• Task to complete: Leave out all pictures and retype exactly the lines from the one with "Given: Click the Get the app button" through the last line of the material.

• Entries provided:
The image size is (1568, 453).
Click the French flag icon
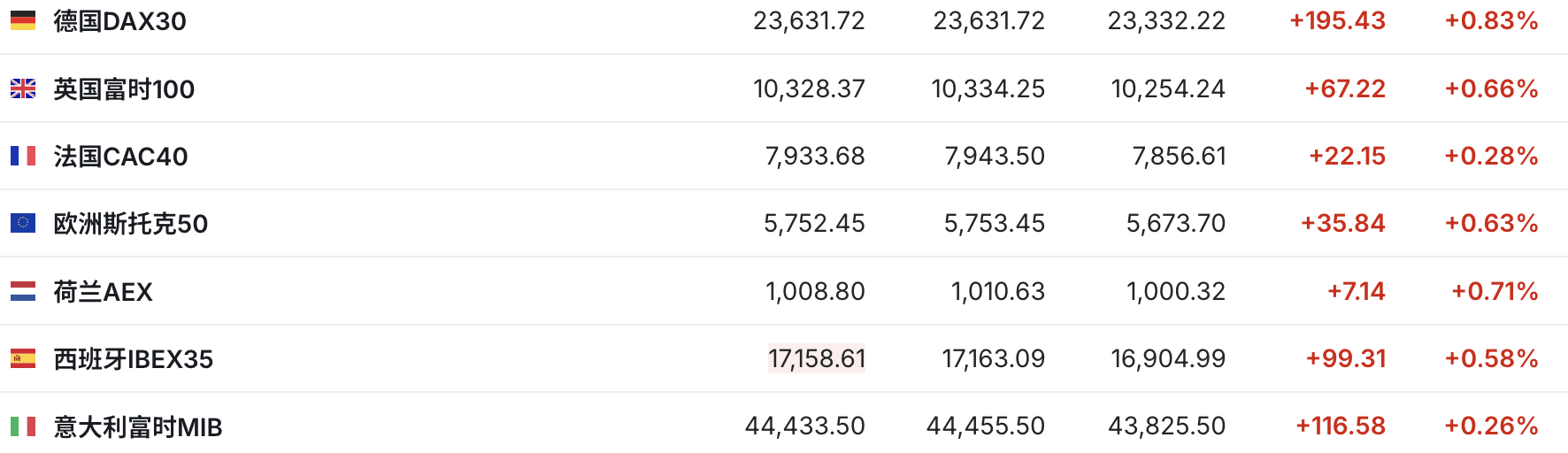pyautogui.click(x=23, y=156)
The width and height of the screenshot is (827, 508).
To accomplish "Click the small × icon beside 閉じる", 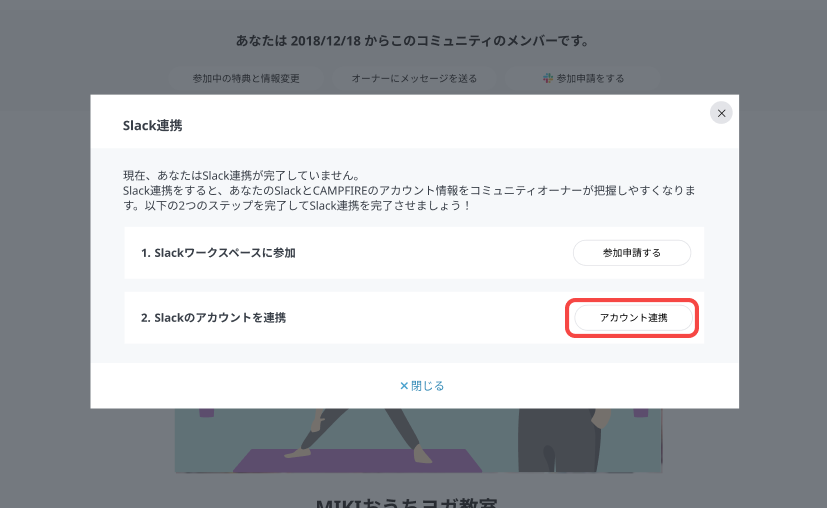I will coord(404,386).
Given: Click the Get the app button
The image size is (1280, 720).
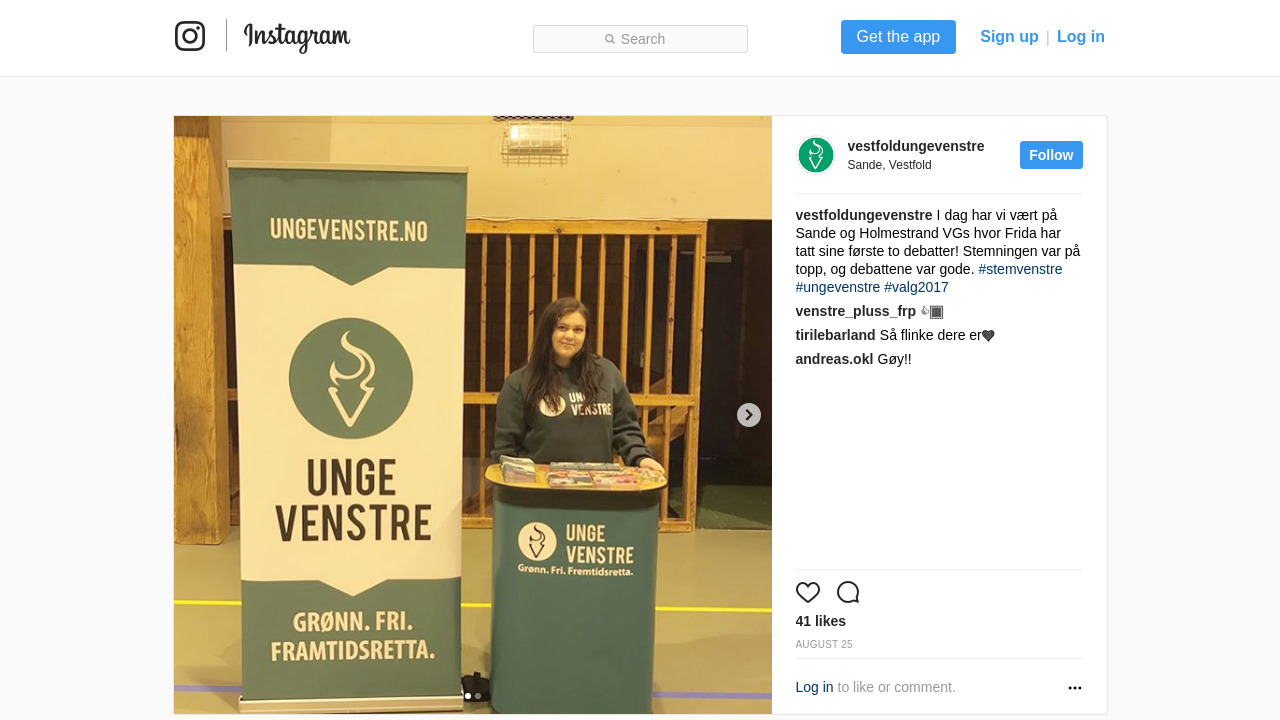Looking at the screenshot, I should tap(898, 37).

• Result for this task:
Given: Click the Get the app button
The image size is (1280, 720).
Looking at the screenshot, I should tap(898, 37).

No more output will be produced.